= Maurocastrum =

Town in Ukraine

The town of Maurocastrum (Medieval Greek: Μαυρόκαστρον, lit. 'Black Castle') was a settlement on the banks of the Dniester River, now the city of Bilhorod-Dnistrovskyi, Ukraine, in the 6th century BC. It later came under successive Greek, Roman and Byzantine rule. Under the Treaty of Nymphaion of 1261, the city came under the control of the Republic of Genoa. Called Mauricastro by them, it then became a base for trading by Genoese merchants with both the Byzantine Empire and the Mongol Empire.

The city was historically known in Romanian as Cetatea Albă, as well as in Turkish as Akkerman, or variations of the Turkish name.

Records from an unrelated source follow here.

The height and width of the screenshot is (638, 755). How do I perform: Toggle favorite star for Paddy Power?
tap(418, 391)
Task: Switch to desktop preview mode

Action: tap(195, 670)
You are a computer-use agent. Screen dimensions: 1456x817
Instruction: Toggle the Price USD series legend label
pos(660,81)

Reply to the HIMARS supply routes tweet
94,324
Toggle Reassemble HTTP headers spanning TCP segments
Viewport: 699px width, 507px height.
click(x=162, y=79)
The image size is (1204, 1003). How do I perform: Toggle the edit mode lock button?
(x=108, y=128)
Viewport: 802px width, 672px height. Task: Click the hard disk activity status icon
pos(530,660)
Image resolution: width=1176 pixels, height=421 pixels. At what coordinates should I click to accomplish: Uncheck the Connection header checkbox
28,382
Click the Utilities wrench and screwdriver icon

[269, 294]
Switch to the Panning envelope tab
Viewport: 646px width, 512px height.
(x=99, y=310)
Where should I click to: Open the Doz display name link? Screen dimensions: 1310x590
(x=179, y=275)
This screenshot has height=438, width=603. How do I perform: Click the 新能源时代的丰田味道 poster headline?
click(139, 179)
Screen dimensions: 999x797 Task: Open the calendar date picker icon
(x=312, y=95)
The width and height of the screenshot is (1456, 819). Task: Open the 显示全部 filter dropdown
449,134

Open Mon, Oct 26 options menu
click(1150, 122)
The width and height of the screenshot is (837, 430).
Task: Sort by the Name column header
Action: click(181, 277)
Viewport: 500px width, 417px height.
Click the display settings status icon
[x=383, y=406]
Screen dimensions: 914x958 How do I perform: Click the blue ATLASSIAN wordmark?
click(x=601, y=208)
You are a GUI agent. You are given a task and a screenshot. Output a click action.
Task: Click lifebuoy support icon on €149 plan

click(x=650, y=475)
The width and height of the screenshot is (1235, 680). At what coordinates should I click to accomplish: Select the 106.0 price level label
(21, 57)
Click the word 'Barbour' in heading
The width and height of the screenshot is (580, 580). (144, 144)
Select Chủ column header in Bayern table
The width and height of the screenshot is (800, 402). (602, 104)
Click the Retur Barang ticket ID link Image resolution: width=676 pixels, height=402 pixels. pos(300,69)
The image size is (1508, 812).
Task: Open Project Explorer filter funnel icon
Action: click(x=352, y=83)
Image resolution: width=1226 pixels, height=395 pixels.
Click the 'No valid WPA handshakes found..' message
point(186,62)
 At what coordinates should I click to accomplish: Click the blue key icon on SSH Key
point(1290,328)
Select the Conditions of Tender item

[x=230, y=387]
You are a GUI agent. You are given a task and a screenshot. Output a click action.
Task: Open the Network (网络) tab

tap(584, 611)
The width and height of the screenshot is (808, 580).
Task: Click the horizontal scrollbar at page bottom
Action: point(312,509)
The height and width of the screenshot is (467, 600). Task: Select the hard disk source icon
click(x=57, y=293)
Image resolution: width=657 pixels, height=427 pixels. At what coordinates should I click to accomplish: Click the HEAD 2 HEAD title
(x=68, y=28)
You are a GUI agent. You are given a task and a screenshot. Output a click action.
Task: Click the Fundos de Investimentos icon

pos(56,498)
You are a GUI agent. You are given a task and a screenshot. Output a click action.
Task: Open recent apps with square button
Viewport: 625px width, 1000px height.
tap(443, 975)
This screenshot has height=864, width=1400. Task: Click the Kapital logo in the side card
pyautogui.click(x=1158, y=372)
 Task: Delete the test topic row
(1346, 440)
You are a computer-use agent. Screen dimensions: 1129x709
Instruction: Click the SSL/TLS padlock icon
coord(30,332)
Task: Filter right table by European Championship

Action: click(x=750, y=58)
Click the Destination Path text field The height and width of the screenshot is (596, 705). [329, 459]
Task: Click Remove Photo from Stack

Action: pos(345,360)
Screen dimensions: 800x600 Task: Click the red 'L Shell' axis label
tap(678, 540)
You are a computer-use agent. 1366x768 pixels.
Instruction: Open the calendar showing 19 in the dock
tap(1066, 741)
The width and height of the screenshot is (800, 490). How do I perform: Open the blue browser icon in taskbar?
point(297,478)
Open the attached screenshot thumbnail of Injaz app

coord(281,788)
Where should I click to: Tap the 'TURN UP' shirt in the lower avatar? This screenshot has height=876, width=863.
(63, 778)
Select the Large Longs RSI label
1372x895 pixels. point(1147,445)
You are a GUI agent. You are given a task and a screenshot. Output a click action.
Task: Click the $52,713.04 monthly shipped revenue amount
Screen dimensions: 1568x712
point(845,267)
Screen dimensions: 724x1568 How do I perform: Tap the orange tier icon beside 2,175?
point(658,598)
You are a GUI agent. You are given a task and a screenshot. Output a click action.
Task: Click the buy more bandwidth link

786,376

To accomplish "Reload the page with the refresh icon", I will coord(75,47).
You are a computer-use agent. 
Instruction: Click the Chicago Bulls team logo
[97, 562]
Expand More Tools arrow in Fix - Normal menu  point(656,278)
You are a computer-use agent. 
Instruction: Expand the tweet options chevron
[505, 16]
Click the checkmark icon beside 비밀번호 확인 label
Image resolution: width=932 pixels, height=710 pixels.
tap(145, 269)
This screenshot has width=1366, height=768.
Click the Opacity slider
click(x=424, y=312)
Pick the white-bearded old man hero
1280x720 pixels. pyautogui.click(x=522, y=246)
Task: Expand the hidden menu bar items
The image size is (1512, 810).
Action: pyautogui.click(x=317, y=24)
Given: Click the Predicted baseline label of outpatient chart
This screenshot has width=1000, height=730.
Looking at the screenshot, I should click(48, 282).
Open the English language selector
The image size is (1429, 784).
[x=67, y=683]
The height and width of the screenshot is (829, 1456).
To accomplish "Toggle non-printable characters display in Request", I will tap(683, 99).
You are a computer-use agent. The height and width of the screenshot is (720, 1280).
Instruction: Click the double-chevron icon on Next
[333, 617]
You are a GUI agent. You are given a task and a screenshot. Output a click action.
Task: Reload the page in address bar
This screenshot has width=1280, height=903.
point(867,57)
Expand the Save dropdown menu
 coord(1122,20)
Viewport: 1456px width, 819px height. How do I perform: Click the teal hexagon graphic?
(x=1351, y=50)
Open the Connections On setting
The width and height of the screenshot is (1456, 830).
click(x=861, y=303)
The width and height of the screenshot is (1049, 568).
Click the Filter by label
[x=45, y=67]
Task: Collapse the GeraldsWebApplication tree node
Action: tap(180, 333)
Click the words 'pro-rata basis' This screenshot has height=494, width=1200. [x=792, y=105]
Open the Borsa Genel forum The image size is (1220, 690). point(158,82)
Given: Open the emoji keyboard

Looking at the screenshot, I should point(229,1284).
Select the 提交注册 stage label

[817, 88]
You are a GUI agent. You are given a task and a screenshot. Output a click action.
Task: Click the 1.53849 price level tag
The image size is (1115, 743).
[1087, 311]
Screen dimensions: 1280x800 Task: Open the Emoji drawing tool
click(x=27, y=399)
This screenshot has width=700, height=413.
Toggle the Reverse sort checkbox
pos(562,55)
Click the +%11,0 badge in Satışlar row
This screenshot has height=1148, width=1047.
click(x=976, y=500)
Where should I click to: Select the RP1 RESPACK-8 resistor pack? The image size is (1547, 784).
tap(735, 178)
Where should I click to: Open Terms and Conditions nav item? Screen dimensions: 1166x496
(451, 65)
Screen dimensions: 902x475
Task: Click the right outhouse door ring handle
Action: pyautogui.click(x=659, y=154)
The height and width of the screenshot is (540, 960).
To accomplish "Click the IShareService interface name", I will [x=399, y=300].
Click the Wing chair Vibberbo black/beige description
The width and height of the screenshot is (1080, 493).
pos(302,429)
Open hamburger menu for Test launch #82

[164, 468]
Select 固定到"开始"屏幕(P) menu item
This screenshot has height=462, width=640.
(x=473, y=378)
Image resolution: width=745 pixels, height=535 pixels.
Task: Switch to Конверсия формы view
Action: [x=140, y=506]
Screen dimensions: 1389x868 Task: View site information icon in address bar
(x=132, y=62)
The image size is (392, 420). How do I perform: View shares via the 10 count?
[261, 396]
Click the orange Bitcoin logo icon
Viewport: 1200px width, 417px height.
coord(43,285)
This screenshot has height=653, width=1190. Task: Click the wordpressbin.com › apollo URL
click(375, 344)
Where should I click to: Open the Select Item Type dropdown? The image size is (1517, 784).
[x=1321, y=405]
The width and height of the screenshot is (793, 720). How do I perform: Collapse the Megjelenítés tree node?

In 1359 the city became part of the Principality of Moldavia. The fortress city was enlarged and rebuilt in 1407 under Alexander the Good and in 1440 under Stephen II of Moldavia. In 1420, the citadel was attacked for the first time by the Ottomans, but defended successfully by Moldavian Prince Alexander the Good. It fell to Ottoman conquest on August 5, 1487. The Ottomans claimed to have reached an agreement with Prince Stephen, and promised safe passage to the inhabitants and their belongings; however, most of the city-dwellers were slaughtered. Later, attempts by Stephen the Great to restore his rule over the area were unsuccessful. Cetatea Albă was subsequently a base from which the Ottomans were able to attack Moldavia proper.

For Roman Catholics, the territory was part of the Apostolic Vicariate of Tartary, under the spiritual care of the Franciscan friars. It also served as the seat of a local bishop of the Eastern Orthodox Church. The presence of an Orthodox bishop during this period is noted in a list of bishoprics under the authority of the Patriarchate of Constantinople during the reign of the Emperor Andronikos II Palaiologos.

For some time the title of Bishop of Maurocastrum was conferred on titular bishops of the Catholic Church, who were serving mission territories. It was first given in 1728 to Saint Peter Sanz, O.P., who was named a bishop to serve in China. The last bishop to be given this title was Walter Staal, S.J., (1839-1897) a missionary to the Dutch East Indies. Perhaps because of lack of evidence of it having been an ancient bishopric, it is no longer classified as a Catholic titular see and does not appear in the Catholic Church's list of titular sees.